Journal of Trauma-injury Infection and Critical Care | 2012
Amir H. Nejad; Amir A. Jamali; Sandra L. Wootton-Gorges; Jennette L. Boakes; Tania A. Ferguson
BACKGROUND Defining pathologic widening of the pubic symphysis in the pediatric population continues to be a clinical challenge. The purpose of this study is to define a normal range of pubic symphyseal widths in various age and gender groups using axial computerized tomography (CT) scans. METHODS Axial CT images of 140 patients aged between 2 years and 15 years were obtained from our database of preexisting scans. Using a commercially available software package, the single image with the narrowest pubic symphyseal width was identified and measured. Patients were further stratified based on gender and by age into three groups: group A (age 2–5 years), group B (age 6–11 years), and group C (age 12–15 years). RESULTS The mean width ± 95% confidence interval for all cases was 4.59 mm ± 0.18 mm. The mean width for male and female patients was 4.86 mm ± 0.26 mm and 4.33 mm ± 0.24 mm, respectively. Based on the two-way analysis of variance, both age group and gender had a statistically significant effect. Post hoc testing demonstrated a statistically significant difference in mean symphyseal width between groups A and C (p < 0.0001) and groups B and C (p = 0.0025) but not between groups A and B (p = 0.055).

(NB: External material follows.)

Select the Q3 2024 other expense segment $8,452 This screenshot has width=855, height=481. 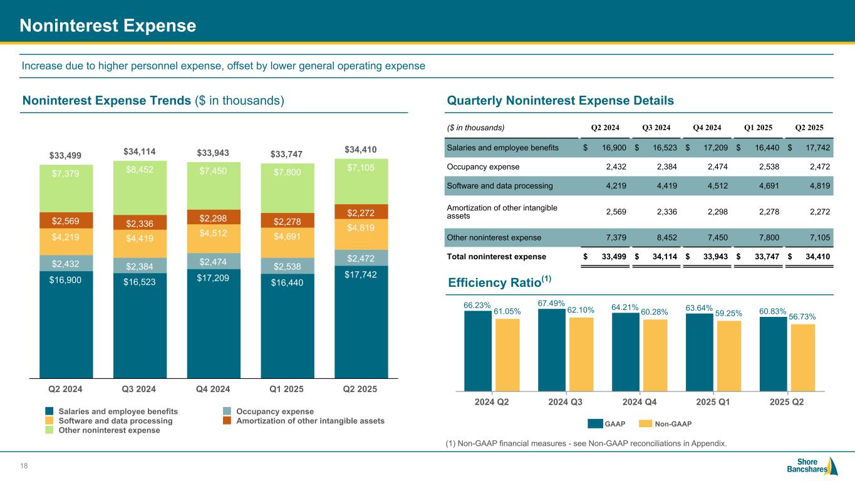(140, 188)
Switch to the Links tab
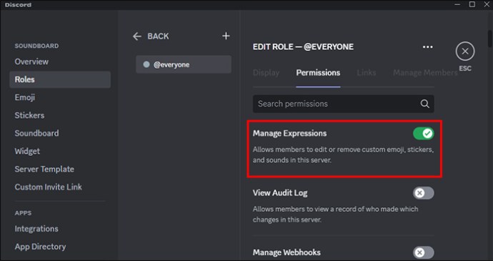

When grouped by age, the mean male pubic symphyseal width was found to be 5.10 mm, 4.93 mm, and 4.45 mm, while the mean female width was found to be 4.94 mm, 4.33 mm, and 3.54 mm at 2 to 6 years, 7 to 11 years, and 12 to 15 years of age, respectively. CONCLUSION In the pediatric population, males seem to have a wider pubic symphysis than females of the same age group. In both males and females, pubic symphyseal width decreases during the transition from infancy toward skeletal maturity. LEVEL OF EVIDENCE Epidemiologic study, level III.